» **EXCERPTED RECORDS**
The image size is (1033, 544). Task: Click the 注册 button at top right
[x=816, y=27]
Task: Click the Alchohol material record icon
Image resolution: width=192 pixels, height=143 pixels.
...
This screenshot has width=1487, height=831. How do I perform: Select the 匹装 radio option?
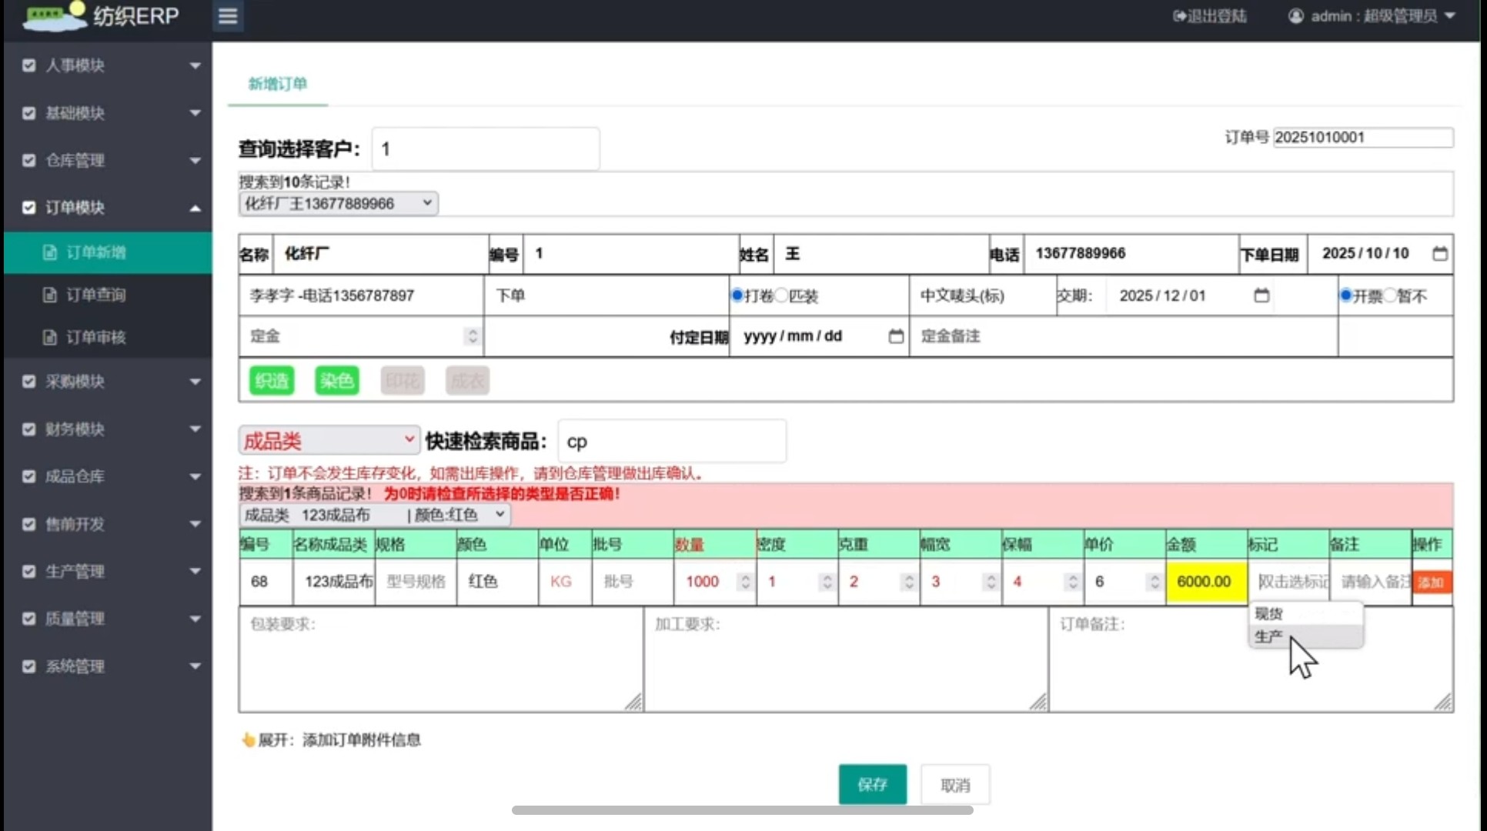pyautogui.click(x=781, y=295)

» **TASK DIRECTIONS**
In the listing, swap "radio option" for "choice" in the lines starting at the line that contains "This screenshot has" and ending at the line that contains "pyautogui.click(x=781, y=295)", leaving everything else unchanged. Give only those lines, with the pictures left out.

» **FULL OUTPUT**
This screenshot has width=1487, height=831. How do I perform: Select the 匹装 choice?
pyautogui.click(x=781, y=295)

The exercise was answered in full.